_Work item_. What lines of the data below include the word "will"? Report them by copying each.

_Data listing_.

::::

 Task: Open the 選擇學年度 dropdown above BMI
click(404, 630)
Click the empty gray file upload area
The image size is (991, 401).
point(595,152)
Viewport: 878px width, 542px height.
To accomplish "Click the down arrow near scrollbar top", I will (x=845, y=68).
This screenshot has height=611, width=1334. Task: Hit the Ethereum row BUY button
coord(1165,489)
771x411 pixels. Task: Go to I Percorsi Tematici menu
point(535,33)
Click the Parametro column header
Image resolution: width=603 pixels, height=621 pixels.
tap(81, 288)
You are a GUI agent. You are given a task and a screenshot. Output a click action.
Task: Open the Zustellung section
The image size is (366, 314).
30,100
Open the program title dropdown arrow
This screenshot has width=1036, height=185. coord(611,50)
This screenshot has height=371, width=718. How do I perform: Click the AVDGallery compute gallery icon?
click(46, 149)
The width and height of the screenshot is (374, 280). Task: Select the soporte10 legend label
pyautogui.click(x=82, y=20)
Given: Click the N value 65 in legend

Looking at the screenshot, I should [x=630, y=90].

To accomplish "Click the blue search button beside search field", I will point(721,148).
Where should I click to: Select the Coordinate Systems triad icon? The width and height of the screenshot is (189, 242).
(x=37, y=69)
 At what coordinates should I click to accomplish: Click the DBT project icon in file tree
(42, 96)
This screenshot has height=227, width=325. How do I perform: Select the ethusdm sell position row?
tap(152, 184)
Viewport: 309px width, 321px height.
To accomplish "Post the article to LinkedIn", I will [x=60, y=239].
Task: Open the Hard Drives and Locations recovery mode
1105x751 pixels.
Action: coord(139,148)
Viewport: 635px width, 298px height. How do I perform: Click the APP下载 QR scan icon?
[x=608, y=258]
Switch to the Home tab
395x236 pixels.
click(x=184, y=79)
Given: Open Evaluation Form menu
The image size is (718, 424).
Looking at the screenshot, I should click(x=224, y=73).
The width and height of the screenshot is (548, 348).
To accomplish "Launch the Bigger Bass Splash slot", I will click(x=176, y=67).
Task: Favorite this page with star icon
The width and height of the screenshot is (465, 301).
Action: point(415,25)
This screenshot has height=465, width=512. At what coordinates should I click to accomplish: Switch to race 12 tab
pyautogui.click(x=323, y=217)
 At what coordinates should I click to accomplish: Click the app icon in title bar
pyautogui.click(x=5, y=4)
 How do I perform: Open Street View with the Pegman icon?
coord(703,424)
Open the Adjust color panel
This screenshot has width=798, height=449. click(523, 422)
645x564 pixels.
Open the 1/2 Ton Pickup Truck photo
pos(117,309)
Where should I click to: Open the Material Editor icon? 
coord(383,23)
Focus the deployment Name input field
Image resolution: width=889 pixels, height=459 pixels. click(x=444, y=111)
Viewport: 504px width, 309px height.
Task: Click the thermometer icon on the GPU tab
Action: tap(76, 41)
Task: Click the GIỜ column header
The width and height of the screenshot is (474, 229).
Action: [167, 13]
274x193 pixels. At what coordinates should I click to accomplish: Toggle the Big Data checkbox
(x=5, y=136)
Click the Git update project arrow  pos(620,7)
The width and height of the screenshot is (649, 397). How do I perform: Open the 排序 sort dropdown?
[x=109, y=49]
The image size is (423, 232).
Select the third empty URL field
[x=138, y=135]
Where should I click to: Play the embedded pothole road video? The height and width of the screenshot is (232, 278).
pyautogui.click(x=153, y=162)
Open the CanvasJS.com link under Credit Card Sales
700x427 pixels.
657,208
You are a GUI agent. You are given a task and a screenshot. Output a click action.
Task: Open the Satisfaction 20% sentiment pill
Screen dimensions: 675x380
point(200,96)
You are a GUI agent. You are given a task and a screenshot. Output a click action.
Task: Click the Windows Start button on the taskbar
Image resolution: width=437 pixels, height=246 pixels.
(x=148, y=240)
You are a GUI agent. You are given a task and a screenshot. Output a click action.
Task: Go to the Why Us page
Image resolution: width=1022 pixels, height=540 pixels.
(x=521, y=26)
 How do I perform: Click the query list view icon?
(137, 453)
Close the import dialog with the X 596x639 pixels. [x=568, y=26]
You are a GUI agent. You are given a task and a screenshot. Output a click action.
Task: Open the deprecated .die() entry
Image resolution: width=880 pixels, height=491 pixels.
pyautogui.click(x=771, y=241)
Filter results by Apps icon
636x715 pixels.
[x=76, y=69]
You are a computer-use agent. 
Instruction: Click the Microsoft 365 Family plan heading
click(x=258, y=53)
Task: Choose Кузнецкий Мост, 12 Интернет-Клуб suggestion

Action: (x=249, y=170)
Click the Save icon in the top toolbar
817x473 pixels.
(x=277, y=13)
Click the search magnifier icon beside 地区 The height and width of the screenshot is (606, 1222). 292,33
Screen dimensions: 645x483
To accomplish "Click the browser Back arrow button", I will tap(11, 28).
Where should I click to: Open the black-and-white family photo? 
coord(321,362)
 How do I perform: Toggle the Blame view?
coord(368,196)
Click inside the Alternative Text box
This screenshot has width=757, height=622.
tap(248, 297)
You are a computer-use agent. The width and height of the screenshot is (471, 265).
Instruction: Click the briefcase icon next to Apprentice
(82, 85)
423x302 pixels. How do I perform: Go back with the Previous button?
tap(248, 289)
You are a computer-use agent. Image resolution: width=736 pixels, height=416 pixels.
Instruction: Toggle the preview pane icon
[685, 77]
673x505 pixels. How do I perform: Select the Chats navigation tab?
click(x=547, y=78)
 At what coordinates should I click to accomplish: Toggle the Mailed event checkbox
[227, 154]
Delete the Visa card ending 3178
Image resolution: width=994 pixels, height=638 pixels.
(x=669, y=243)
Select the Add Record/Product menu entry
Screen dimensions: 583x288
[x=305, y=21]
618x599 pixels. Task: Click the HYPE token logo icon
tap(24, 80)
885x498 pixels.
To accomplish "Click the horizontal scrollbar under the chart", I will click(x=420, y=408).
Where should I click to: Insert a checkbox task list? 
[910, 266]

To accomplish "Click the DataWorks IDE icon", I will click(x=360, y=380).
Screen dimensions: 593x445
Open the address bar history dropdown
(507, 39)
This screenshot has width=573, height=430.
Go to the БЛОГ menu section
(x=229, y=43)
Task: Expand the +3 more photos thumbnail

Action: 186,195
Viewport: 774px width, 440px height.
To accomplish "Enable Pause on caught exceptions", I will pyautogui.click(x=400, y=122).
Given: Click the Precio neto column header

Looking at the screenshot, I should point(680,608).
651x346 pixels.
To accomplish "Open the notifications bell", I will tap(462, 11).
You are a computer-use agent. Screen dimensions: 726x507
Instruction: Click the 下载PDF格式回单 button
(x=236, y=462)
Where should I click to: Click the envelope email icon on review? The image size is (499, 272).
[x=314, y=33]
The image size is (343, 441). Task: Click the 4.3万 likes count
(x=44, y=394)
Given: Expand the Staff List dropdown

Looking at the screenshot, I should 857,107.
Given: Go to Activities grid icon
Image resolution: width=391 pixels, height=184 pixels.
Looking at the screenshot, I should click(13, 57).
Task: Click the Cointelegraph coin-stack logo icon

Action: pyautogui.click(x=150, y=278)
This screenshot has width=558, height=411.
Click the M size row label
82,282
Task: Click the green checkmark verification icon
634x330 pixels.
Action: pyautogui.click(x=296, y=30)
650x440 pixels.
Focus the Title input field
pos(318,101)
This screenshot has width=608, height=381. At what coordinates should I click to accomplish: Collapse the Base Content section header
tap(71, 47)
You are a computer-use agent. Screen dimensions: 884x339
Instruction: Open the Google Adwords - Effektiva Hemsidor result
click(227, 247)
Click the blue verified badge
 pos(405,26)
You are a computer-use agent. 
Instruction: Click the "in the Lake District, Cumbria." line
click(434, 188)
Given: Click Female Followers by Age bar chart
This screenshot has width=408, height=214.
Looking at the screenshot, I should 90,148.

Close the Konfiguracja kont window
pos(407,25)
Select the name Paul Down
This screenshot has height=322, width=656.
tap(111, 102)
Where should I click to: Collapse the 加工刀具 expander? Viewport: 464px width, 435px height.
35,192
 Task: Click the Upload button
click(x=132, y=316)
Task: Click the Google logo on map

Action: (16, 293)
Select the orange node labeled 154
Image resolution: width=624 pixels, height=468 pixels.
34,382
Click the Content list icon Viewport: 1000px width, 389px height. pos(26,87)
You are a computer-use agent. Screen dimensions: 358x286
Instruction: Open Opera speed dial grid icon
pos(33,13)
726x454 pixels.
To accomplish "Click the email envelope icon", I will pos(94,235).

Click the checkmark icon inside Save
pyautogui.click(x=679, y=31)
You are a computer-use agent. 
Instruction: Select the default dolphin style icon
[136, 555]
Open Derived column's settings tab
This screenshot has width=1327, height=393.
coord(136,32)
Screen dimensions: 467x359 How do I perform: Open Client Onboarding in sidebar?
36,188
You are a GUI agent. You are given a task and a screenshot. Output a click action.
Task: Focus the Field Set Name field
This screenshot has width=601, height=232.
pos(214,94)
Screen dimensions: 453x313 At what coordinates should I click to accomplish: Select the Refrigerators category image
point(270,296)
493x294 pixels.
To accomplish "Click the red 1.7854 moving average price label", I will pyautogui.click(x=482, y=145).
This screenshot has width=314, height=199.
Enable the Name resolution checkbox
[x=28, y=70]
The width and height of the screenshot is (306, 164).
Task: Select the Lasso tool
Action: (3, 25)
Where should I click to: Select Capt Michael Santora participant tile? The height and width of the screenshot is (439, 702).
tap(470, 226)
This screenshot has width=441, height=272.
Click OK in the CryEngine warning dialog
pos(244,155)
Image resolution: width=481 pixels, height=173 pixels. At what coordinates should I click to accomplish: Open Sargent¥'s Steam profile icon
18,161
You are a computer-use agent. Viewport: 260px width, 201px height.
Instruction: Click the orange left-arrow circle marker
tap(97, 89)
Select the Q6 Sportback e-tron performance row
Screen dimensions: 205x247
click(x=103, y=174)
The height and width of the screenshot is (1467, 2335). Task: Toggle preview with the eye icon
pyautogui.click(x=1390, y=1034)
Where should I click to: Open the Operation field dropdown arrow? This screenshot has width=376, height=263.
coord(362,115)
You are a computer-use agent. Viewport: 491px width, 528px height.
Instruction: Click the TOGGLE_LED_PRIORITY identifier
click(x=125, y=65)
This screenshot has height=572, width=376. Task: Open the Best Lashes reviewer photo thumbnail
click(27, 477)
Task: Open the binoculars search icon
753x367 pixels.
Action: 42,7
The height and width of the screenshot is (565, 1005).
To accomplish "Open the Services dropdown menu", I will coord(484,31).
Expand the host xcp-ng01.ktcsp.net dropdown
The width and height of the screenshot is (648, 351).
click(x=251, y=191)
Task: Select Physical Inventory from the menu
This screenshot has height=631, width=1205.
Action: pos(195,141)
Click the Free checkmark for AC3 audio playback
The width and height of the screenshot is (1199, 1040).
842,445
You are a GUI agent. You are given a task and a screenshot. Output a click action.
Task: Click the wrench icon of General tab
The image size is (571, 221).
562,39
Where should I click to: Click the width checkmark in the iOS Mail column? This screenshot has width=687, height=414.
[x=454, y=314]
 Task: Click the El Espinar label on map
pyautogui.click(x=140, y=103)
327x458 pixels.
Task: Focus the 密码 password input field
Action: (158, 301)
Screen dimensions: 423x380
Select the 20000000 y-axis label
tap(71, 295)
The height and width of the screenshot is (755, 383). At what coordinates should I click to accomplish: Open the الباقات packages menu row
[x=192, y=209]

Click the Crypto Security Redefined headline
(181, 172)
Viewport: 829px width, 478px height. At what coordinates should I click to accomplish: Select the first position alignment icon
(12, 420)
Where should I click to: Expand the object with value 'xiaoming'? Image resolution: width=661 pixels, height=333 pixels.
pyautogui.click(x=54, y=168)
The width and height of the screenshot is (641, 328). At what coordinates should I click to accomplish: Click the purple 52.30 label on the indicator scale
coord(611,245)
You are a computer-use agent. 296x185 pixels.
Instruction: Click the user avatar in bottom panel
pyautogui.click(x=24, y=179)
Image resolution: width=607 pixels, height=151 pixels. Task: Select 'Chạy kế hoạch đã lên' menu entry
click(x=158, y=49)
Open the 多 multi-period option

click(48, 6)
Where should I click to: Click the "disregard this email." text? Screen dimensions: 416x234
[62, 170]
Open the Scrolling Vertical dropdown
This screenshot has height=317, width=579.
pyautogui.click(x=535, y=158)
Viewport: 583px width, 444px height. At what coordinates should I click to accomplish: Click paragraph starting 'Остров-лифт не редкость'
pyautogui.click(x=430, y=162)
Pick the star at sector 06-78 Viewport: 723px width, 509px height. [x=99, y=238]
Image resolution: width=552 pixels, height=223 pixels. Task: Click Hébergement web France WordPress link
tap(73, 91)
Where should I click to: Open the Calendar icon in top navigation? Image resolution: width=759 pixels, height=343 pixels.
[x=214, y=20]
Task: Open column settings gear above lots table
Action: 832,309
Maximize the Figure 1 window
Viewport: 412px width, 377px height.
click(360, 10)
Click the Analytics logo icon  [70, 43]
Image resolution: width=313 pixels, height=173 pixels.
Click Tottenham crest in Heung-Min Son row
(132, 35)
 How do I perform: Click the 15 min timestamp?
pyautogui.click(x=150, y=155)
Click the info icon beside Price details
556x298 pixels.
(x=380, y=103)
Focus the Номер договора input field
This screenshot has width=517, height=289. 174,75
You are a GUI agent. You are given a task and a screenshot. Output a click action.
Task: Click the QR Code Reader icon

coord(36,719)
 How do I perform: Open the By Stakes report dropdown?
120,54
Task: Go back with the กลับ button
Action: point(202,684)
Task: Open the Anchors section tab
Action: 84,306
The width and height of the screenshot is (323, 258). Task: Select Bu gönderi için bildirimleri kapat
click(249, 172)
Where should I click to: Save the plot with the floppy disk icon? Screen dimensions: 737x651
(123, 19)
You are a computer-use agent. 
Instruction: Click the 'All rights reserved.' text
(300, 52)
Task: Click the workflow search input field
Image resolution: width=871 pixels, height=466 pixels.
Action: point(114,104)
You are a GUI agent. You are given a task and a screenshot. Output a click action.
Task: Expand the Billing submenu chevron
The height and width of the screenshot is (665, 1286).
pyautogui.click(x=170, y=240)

::::

_Answer_.
To accomplish "Click the down arrow near scrollbar top", I will (x=845, y=68).
To accomplish "Click the blue search button beside search field", I will point(721,148).
To accomplish "Post the article to LinkedIn", I will [x=60, y=239].
To accomplish "Launch the Bigger Bass Splash slot", I will click(x=176, y=67).
To accomplish "Click the browser Back arrow button", I will tap(11, 28).
To accomplish "Click the horizontal scrollbar under the chart", I will click(x=420, y=408).
To accomplish "Click the DataWorks IDE icon", I will click(x=360, y=380).
To accomplish "Enable Pause on caught exceptions", I will pyautogui.click(x=400, y=122).
To accomplish "Open the notifications bell", I will tap(462, 11).
To accomplish "Click the email envelope icon", I will pos(94,235).
To accomplish "Click the red 1.7854 moving average price label", I will pyautogui.click(x=482, y=145).
To accomplish "Open the Services dropdown menu", I will coord(484,31).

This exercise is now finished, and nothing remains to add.